Perhaps Minnesota’s cold weather renders the prospect of committing crimes less enticing, considering that its violent crime rate (11th in the nation) and property crime rate (20th in the nation) compare favorably with those of the rest of the United States. Thinking about a move to Minnesota? Let’s take an in-depth look at the Land of 10,000 Lakes’ five safest cities for a good idea of where to settle in the state.
Big Lake is Minnesota’s safest city: the modest community of 10.7K recorded just 1 violent crime in 2017 for a near nonexistent rate of 0.09 per 1,000, while its low property crime rate of 5.5 per 1,000 is similarly impressive.
Orono is about twice the size as Big Lake, yet city posted similarly impressive rates of violent and property crime well below state and national averages.
Third in the ranking is Worthington, the county seat of Nobles County which recorded a not-too-shabby 1.59 per 1,000 violent crime rate as well as a 15.61 property crime rate, which is below the state average.

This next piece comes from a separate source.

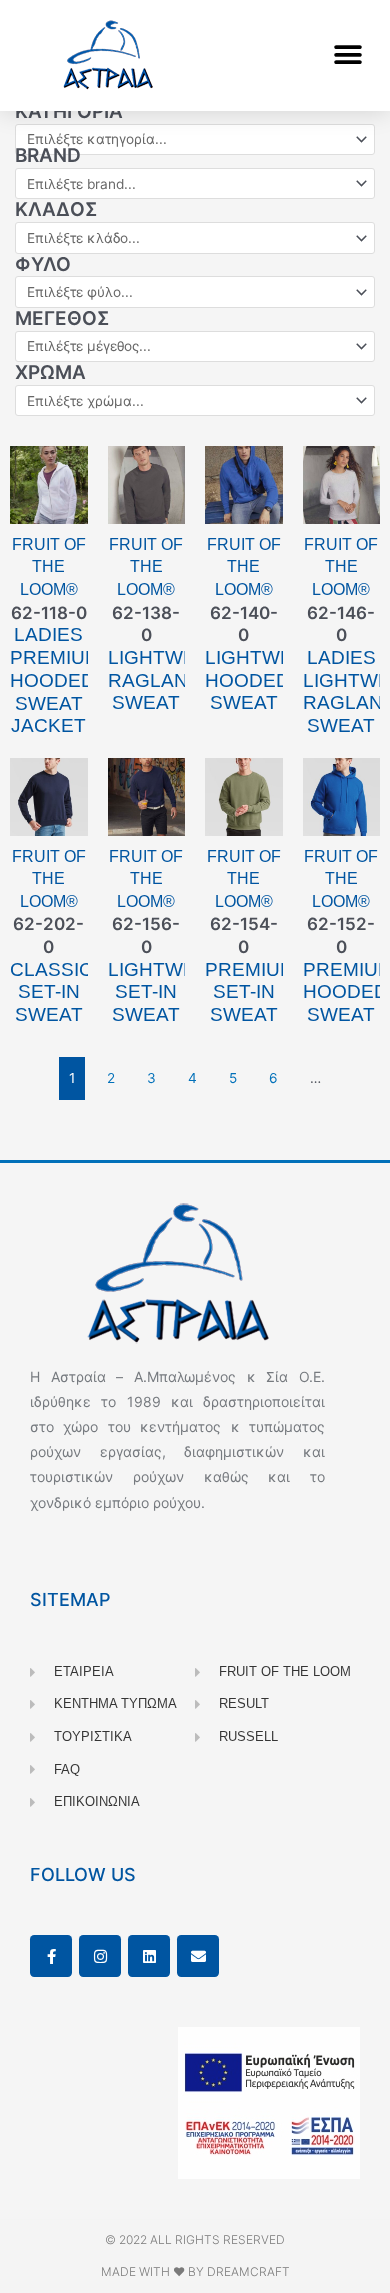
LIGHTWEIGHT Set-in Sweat (175, 992)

Lino Lakes, an outer Twin Cities suburb, placed #4 in the ranking of Minnesota’s safest cities. The peaceful community of 21,000 earned a 0.43 on our Safety Index, owing to a very low violent crime rate of 0.43 per 1,000.

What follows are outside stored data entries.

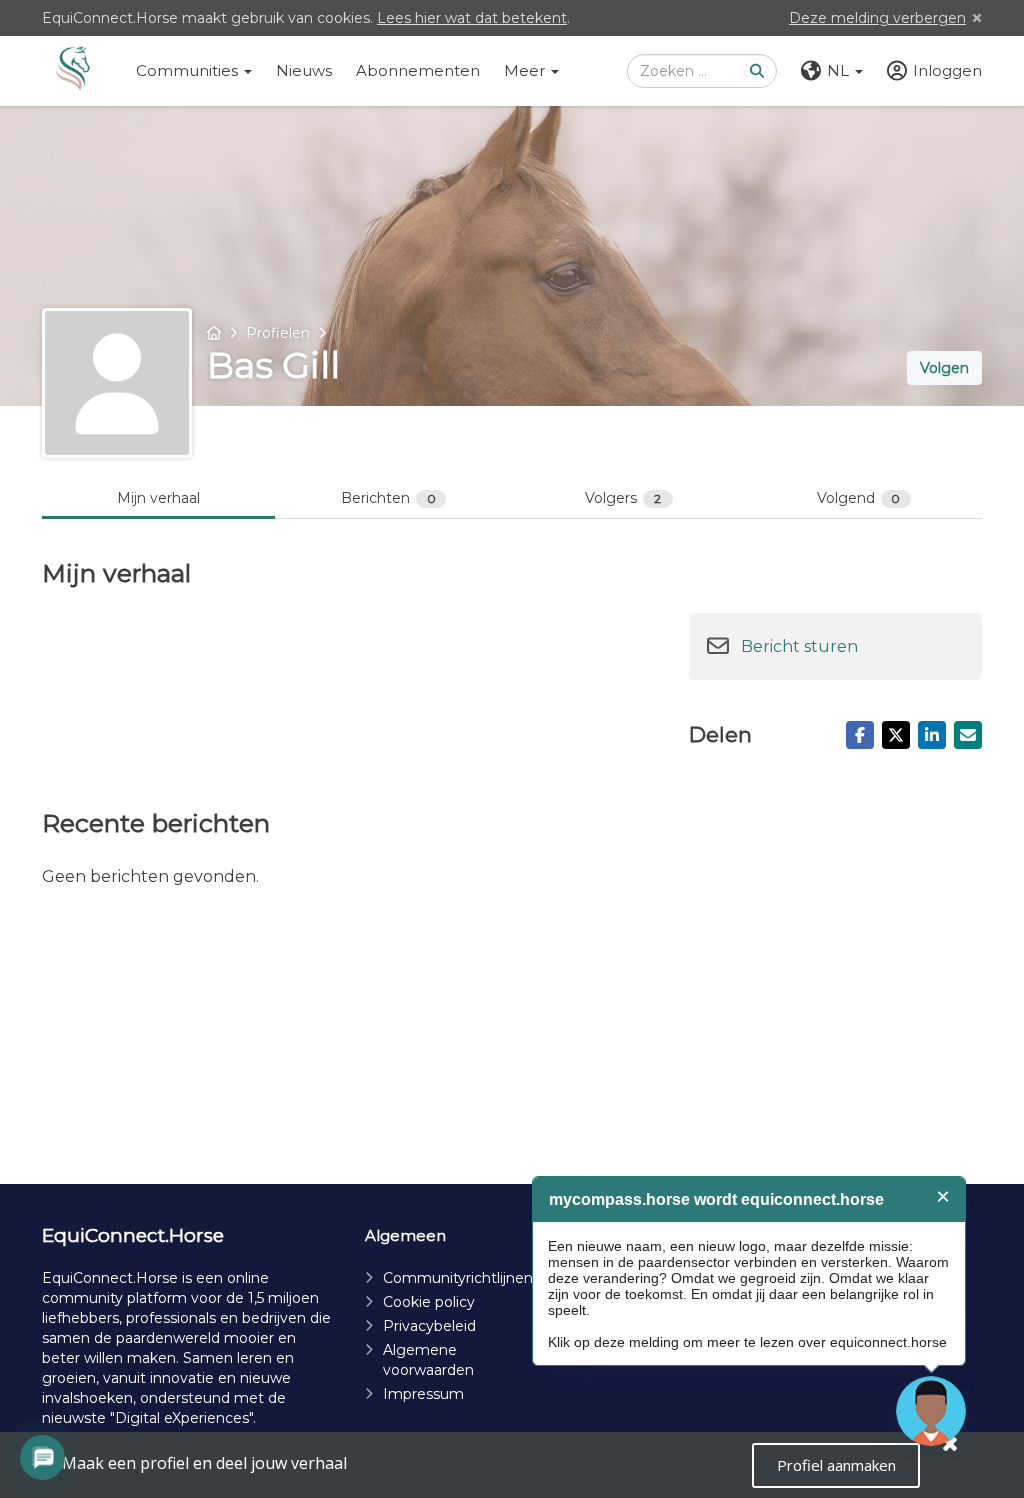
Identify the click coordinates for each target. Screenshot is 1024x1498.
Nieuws (304, 70)
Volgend (859, 498)
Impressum (423, 1394)
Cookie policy (429, 1302)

Rounding out the list of Minnesota’s top five safest cities is Hutchinson. The city’s violent and property crime rates don’t rank among the state’s safest, but are well under the national averages in both categories.
Safest Cities in Minnesota, 2019
|11||South Lake Minnetonka||0.35|
|47||St. Louis Park||0.07|
|48||North St. Paul||0.06|
|59||Inver Grove Heights||-0.05|
|63||White Bear Lake||-0.06|
|77||South St. Paul||-0.32|
|86||West St. Paul||-0.76|
We used the most recent FBI crime statistics to create state rankings. There were initially 7,430 cities in the data set. After filtering out the cities with populations of less than 10,000, 2,929 cities remained. We then calculated violent crime rates and property crime rates by dividing the crime numbers by the population to get rates per 1,000. We also calculated the ratio of law enforcement workers to per 1,000. These were weighted with -50% for the violent crime rate, -25% for the property crime rate, and +25% for the law enforcement rate. The resulting metric gave us a the safety index score. The higher this number more safe the city is.